Sweetened beverages are an especially promising focus for efforts to prevent and reduce obesity for two reasons: (i) the evidence supporting the association between sweetened beverage intake and excess weight is stronger than for any other single type of food or beverage; and (ii) sweetened beverages provide no nutritional benefit other than energy and water.

Coca-Cola funds North Carolina School of Public Health campaign against Childhood Obesity

Isn’t that nice of them?  The apparently unironical slogan of the campaign : “Everything in moderation.”

Robert Wood Johnson Foundation report, “F as in Fat”, features piece by PepsiCo’s CEO

Melanie Warner, writing on bNET, explains that the RWJ Foundation is usually scrupulously independent but that putting Pepsi’s PR piece into its document makes no sense.
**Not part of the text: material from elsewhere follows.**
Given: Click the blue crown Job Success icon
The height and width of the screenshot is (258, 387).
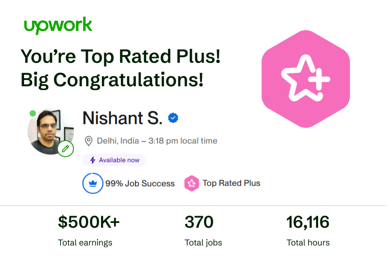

A third of the way into the report, up pops a bizarre “personal perspective” from PepsiCo’s (PEP) CEO Indra Nooyi in which she details the many ways her company is working to make America healthier. “Helping consumers by building on our portfolio of wholesome and enjoyable foods is not just good business for PepsiCo -– it’s the right thing to do for people everywhere,” Nooyi chirps in a two-page soliloquy that reads like a press release and touts everything from Pepsi’s pledge to reduce the sodium in its products by 25% by 2015 to its reduced sugar drinks like Trop50 and G2. No other food company is mentioned, just Pepsi.

[This inclusion]…also ties into the ongoing debate about what role the food industry should play in helping Americans slim down. Are food companies trusted partners who are committed to fundamental changes, or is getting people to eat healthier versions of processed food really a whole lot of Titanic deck chairs?

As the research linking soft drinks to obesity gets stronger and stronger, it is no wonder that the Beverage Association is buying off city councils, and soft drink companies are eager to position themselves as helping to solve the problem of childhood obesity, not cause it.

Do these actions remind you of any other industry’s behavior?  Cigarette companies, anyone?